Decía con cierta amargura el gran Fernando Fernán Gómez que en España no se critica, se desprecia. Resulta pertinente recordarlo ahora que, en estos tiempos trágicos, se apela a la necesidad de la crítica y se hace con tanto énfasis que parece que tal derecho haya dejado de existir. De hecho, se afirma que el Estado de Emergencia se aplica como Estado de Excepción. Lo curioso es que los que así se expresan sean los autores de la "ley mordaza" y sus más entusiastas voceros. Ningún gobierno acepta bien las críticas: lo problemático es querer colar como tal la tergiversación, el bulo, la media mentira y las falsedades totales o se cobija bajo el paraguas de la crítica política a aquellos que, en palabras de Luz Sánchez Mellado, "reparten sumarísima justicia tuitera sin aportar más que veneno".

El problema no es nuevo. Hay una terquedad intergeneracional en la derecha española para deslegitimar todo gobierno que no sea de ellos. Lo hicieron con Zapatero, sin olvidar el "váyase, señor González", y ahora lo hacen con el actual. No creo que nuestra derecha siga teniendo un problema con la democracia, pero es evidente que lo tiene con el pluralismo. Con aquello a lo que se refiere Julian Baggini cuando habla de las "personas con valores contrapuestos, que no creen que sea bueno aceptar simplemente la existencia de esas diferencias y negociar su coexistencia". Parece que haya que recordar todos los días que el gobierno se ha constituido siguiendo las previsiones constitucionales y que resulta un ejercicio de extremada deslealtad negar su legitimidad. Ese negacionismo es la causa principal de lo que el Financial Times ha definido, en un reciente editorial, como singularidad española en la crisis del coronavirus: el incremento de la confrontación política según aumenta el número de muertos y el gobierno dicta normas sanitarias y económicas con las que combatir los devastadores efectos de la pandemia.
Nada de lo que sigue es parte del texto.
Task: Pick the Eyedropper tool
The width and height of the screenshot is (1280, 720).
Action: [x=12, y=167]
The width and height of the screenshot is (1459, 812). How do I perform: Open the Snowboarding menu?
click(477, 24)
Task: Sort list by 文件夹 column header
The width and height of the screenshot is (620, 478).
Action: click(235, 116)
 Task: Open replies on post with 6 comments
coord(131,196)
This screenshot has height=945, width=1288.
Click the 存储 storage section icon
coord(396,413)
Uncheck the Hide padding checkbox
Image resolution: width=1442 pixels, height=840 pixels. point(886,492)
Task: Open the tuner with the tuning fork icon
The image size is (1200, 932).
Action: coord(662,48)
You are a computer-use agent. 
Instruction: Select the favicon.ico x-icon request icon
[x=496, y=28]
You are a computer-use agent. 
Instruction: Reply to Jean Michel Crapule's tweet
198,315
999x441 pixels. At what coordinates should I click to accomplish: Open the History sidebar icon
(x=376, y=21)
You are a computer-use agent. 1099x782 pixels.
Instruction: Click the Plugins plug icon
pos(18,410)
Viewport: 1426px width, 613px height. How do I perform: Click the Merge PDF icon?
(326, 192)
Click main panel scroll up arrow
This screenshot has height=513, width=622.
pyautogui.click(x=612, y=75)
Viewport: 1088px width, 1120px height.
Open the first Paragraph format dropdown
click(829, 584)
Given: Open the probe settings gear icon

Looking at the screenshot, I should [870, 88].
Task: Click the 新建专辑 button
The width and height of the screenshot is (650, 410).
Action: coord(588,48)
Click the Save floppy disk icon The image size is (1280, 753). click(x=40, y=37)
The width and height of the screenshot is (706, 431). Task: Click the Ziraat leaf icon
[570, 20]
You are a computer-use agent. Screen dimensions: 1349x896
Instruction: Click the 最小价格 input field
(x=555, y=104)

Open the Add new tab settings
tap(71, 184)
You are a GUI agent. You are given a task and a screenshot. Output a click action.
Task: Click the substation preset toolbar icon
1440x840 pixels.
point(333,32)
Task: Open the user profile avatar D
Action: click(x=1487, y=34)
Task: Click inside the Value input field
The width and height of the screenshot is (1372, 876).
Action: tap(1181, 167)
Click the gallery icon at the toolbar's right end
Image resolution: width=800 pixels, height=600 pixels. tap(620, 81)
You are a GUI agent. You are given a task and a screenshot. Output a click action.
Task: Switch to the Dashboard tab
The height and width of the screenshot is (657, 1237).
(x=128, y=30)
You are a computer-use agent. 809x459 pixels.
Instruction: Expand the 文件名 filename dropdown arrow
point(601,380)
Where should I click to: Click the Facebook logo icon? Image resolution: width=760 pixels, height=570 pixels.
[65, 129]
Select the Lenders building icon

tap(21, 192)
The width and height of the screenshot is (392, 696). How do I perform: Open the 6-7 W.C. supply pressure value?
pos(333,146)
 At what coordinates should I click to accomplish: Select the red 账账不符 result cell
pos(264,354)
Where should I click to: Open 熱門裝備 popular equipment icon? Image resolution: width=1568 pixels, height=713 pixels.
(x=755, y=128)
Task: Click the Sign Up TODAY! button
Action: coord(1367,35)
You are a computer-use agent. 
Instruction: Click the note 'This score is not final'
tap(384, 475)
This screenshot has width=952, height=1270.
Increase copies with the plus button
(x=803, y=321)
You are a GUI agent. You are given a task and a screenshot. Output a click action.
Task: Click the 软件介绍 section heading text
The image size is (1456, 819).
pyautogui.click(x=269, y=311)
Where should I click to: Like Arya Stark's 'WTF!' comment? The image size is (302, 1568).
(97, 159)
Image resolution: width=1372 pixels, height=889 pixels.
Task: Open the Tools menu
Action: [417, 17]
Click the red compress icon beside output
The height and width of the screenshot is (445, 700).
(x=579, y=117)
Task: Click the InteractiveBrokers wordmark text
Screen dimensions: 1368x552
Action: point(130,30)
Lo cierto es que se han tomado decisiones acertadas y desacertadas y que al gobierno le ha faltado voluntad de diálogo. Pero lo que se hace en nuestro país no difiere mucho de lo que se hace en el resto del mundo, donde ya se superan los tres mil millones de personas confinadas. El verdadero problema es tener que decidir entre las recomendaciones de los expertos en salud pública y virólogos o las de los economistas: la tragedia de enfrentarse al dilema moral de decidir entre salvar vidas o salvar la economía.